Import the required libraries that will be used later on.

In [1]:
import pandas as pd
from sklearn.cluster import KMeans
import matplotlib.pyplot as plt
import numpy as np
import geopy
import folium

## Load Dataset

Edit the 'file' variable so that it contains the file path to the gun violence dataset. Then execute the cell to load the dataset.

In [2]:
file = 'gun_violence.csv' # file path to shootings dataset
df_guns = pd.read_csv(file)

## Helper Functions

Execute the cell below to load all helper functions.

In [8]:
def clean_participants_type(row_value):
    if row_value is np.NaN:
        return {'Victim':0, 'Subject-Suspect':0}    
    elif '::' in row_value:
        types = pd.Series([person.split('::')[1] for person in row_value.split('||')])
    else:
        types = pd.Series([person.split(':')[1] for person in row_value.split('|')])
        
    types = dict(types.value_counts())
    
    if 'Victim' not in types.keys():
        types['Victim'] = 0
    if 'Subject-Suspect' not in types.keys():
        types['Subject-Suspect'] = 0
        
    return types

def assign_shooting_size(size):
    if size <= 1:
        return 200
    elif size <= 3:
        return 250
    elif size > 3:
        return 400
    else:
        return 200
    
def assign_deadliness(n_injured, n_killed):
    if (n_injured <= 2) and (n_killed == 0):
        return 0.05
    elif (n_injured > 2) and (n_killed == 0):
        return 0.10
    elif (n_injured == 0) and (n_killed == 1):
        return 0.35
    elif (n_injured > 0) and (n_killed == 1):
        return 0.40
    elif (n_killed > 1):
        return 0.50
    else:
        return 0.10
    
def add_circle(map_, coordinates, color, fill_opac, radius=300):
    folium.Circle(
        location=coordinates,
        radius=radius,
        weight=0,
        fill=True,
        fill_color=color,
        fill_opacity=fill_opac
    ).add_to(map_)

## Analysis Generalized to Other Cities

Below, change the 'city' and 'state' variables to the city that you wish to view. Then execute the cell after it to display the visualization. The top 10 cities with most incidents in the dataset are listed below.
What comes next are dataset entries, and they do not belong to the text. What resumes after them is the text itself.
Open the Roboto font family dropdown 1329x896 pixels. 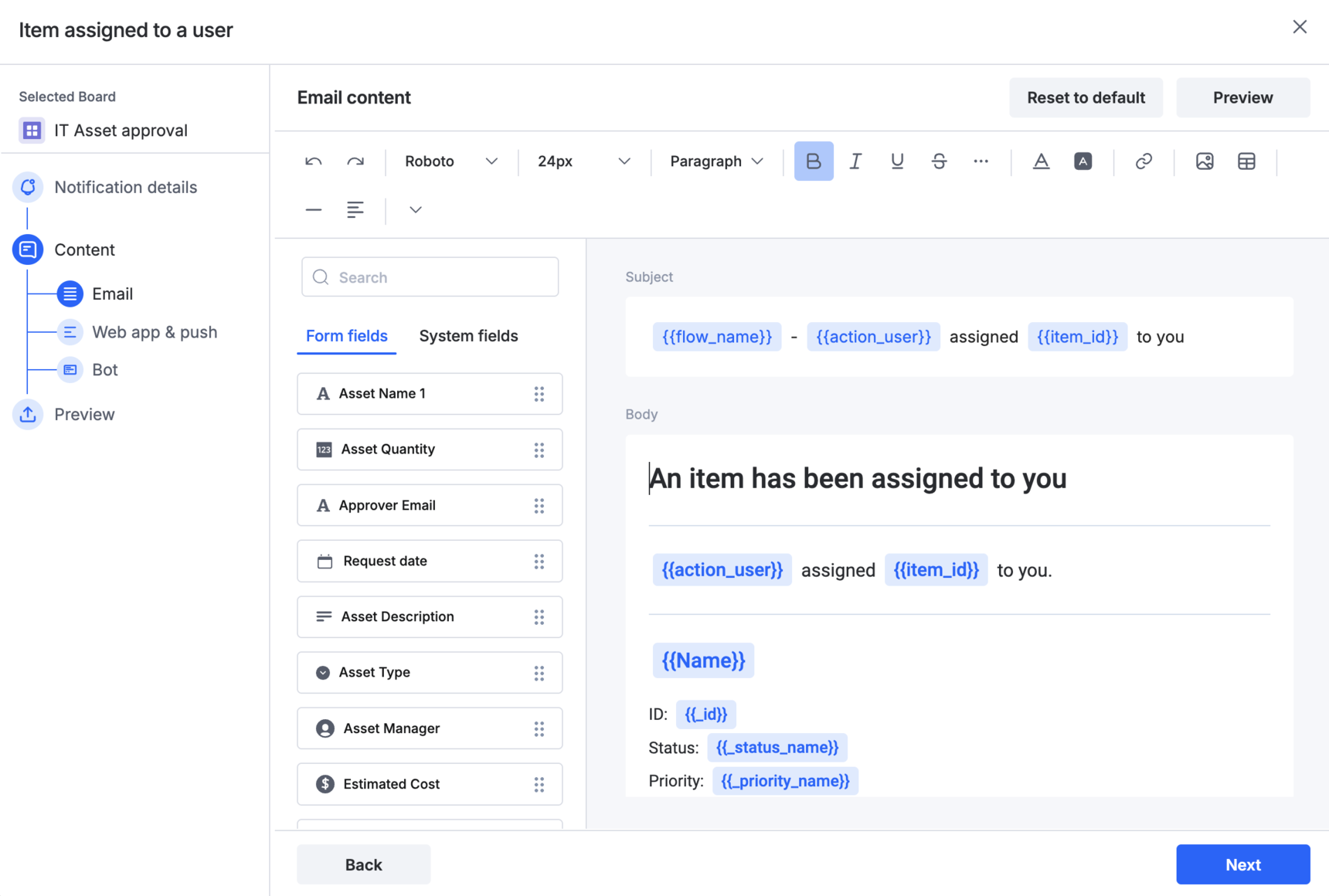[450, 161]
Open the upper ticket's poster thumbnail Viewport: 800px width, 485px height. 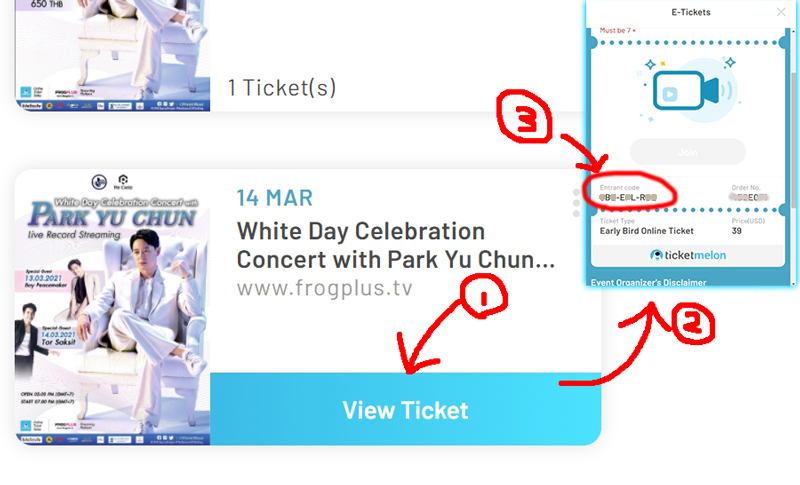[x=112, y=55]
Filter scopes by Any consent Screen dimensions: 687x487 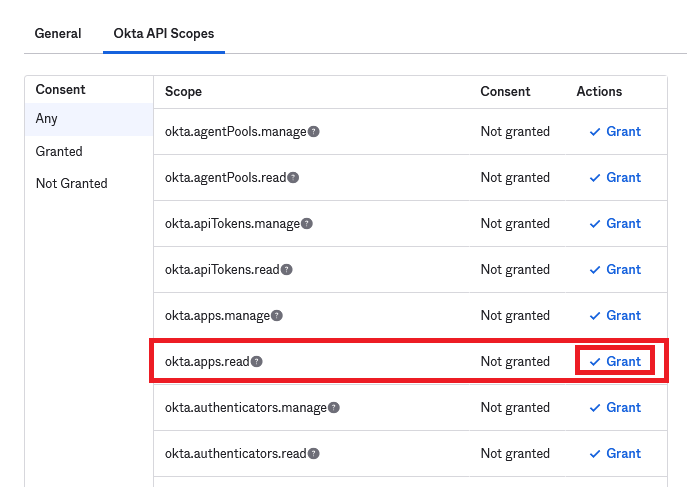click(x=47, y=119)
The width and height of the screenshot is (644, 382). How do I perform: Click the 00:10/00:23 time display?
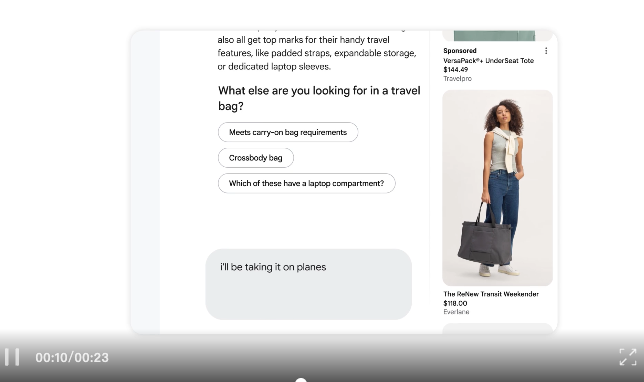click(72, 357)
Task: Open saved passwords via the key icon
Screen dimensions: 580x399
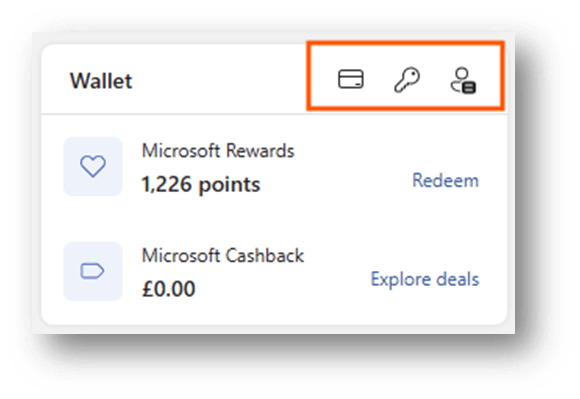Action: 407,80
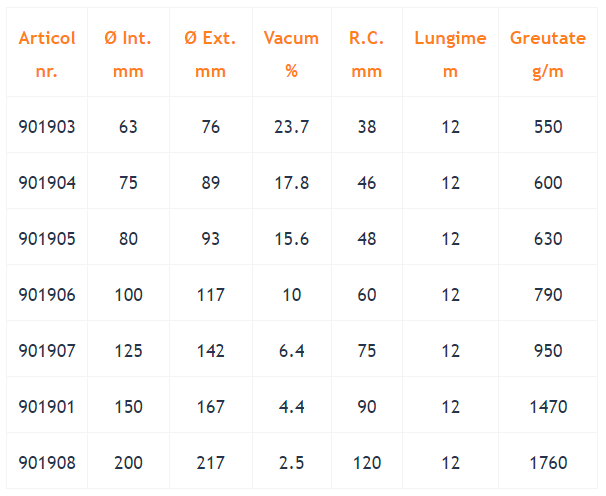The height and width of the screenshot is (496, 606).
Task: Select article number 901901
Action: pyautogui.click(x=47, y=407)
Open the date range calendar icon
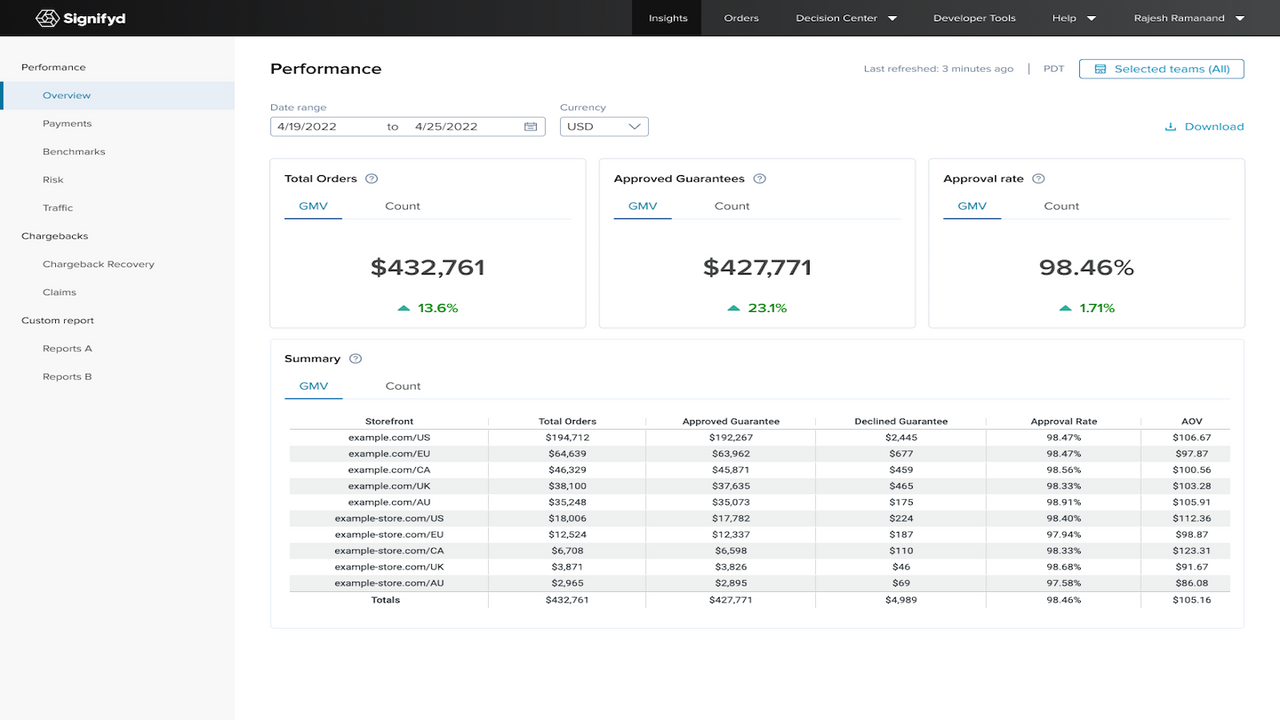 [531, 127]
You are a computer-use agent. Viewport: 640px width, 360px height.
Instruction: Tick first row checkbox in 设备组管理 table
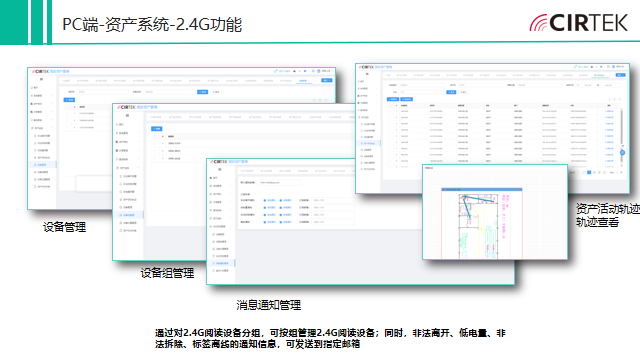pyautogui.click(x=154, y=144)
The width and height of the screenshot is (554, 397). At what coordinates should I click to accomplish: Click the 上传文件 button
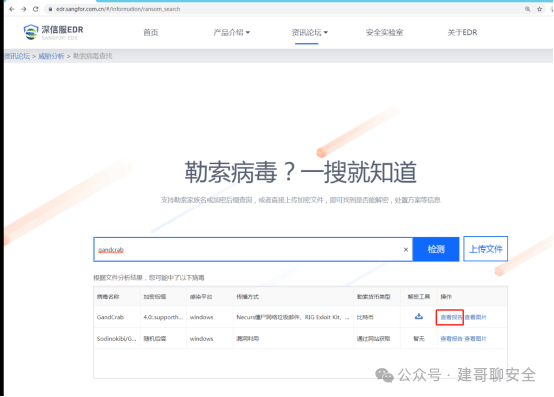point(485,249)
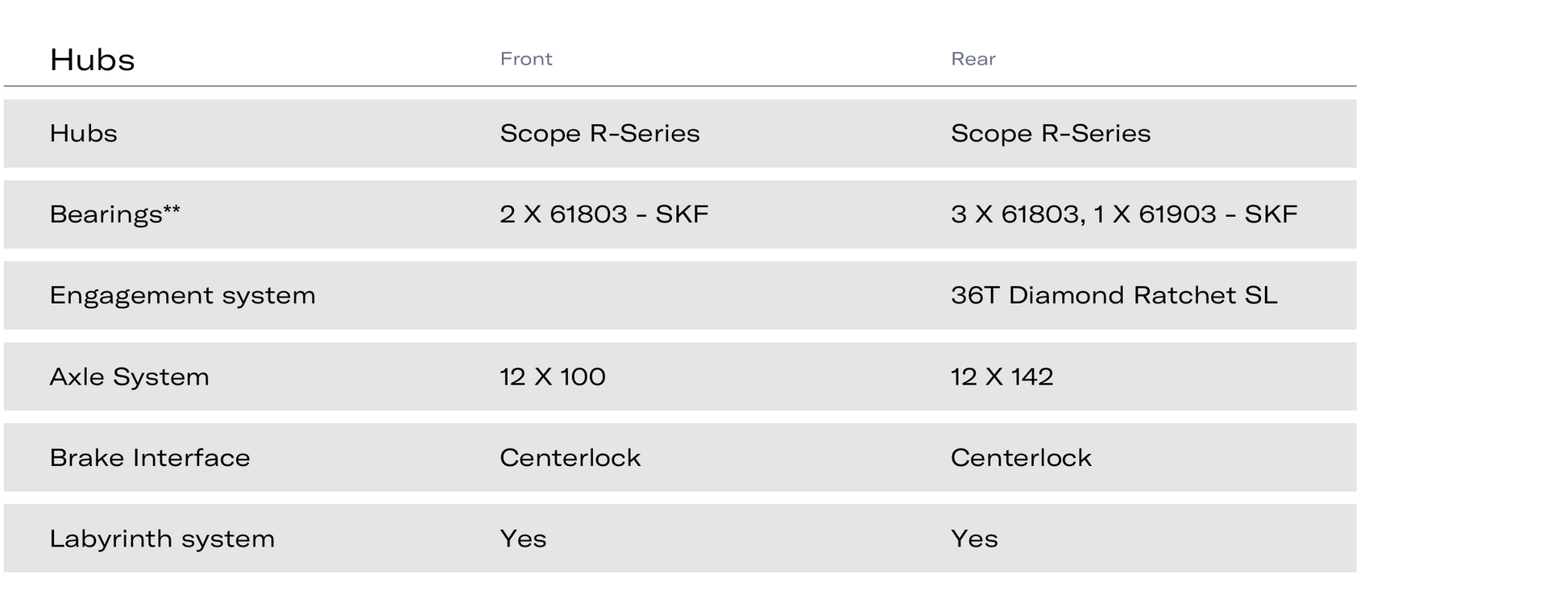Click the Hubs table heading
This screenshot has height=603, width=1568.
point(92,60)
#### Top 10 Cities and Total Incidents
1. Chicago, Illinois ............... 10,814
2. Baltimore, Maryland ............... 3,943
3. Washington, District of Columbia ............... 3,279
4. New Orleans, Louisiana ............... 3,071
5. Philadelphia, Pennsylvania ............... 2,963
6. Houston, Texas ............... 2,501
7. Saint Louis, Missouri ............... 2,501
8. Milwaukee, Wisconsin ............... 2,487
9. Jacksonville, Florida ............... 2,448
10. Memphis, Tennessee ............... 2,386

In [28]:
city = 'Chicago'
state = 'Illinois'

In [29]:
# Filter data frame to desired city and state
df_city = df_guns.loc[df_guns['city_or_county'].str.contains(city)]
df_city = df_city.loc[df_guns['state']==state]
df_city = df_city.loc[df_city['longitude'].notnull()]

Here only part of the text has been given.